Having described the general process parameters and given specific values for a particular exemplary panel, the following describes the functions of process steps and the method for determining parameter values for other mat basis weights and wood particulate geometries.

Conceptually, four process requirements were needed in order to eliminate blisters, surface pitting and panel warping. First, the mat should have the steam or other selected hot gas completely penetrate the volume of mat material in order to effect complete heat transfer raising the mat temperature quickly and uniformly throughout. Second, the platen pressure on the mat surfaces should be relatively low during the portion of the cycle when steam penetration occurs such that the surface consolidation does not prevent flow to the core. Third, steam velocity at the injection locations should be relatively low thereby eliminating disturbances of the wood-resin mixture over the surface, and fourth, steam treatment of the surfaces should be substantially equal.

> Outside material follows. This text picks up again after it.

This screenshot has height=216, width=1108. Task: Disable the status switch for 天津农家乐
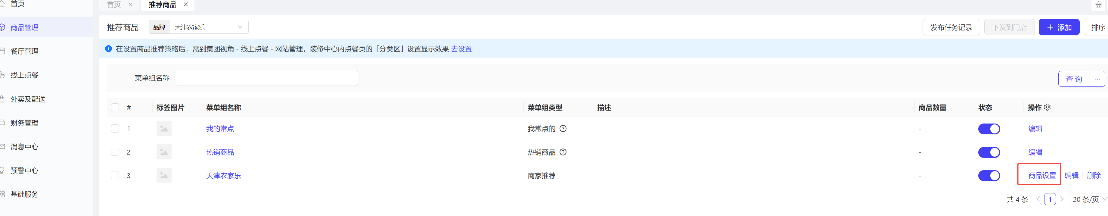coord(988,176)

Starting with the need for low steam velocity to reduce pitting, two methods are used. First, the wire screens 28, 30 are used on both sides of the mat to create channels for lateral steam flow at the platen surface. This allows the steam to spread to a uniform front over the entire mat surface, rather than being concentrated at points directly under the platen perforations 20. Second, the total steam flow rate is controlled by initially steaming at low steam pressures and with a preselected intermediate mat density (D₁) that also serves to control steam flow.

To meet the requirement of low platen pressure during steam penetration, the press closing rate is reduced after reaching the intermediate mat density (D₁) to a slow rate (R₂) until steam penetration is substantially complete and the entire mat substantially saturated with steam. The selection of the intermediate mat density is again important as a density too high result in excessive platen pressure.

The function of second closing rate (R₂) is to maintain contact between the mat surface, screen and top platen. The mat may shrink in thickness slightly during the first two steam periods (St₁ and St₂). Sufficient mat contact minimizes steam loss at the mat edges and maintains steam flow into the mat core. No edge sealing apparatus around the platen perimeter is required in this process. However, the pressing screen edges are filled with silicone rubber to prevent steam leakage through the screen edges. This filled band at the screen edge is covered by several centimeters of the particle mat.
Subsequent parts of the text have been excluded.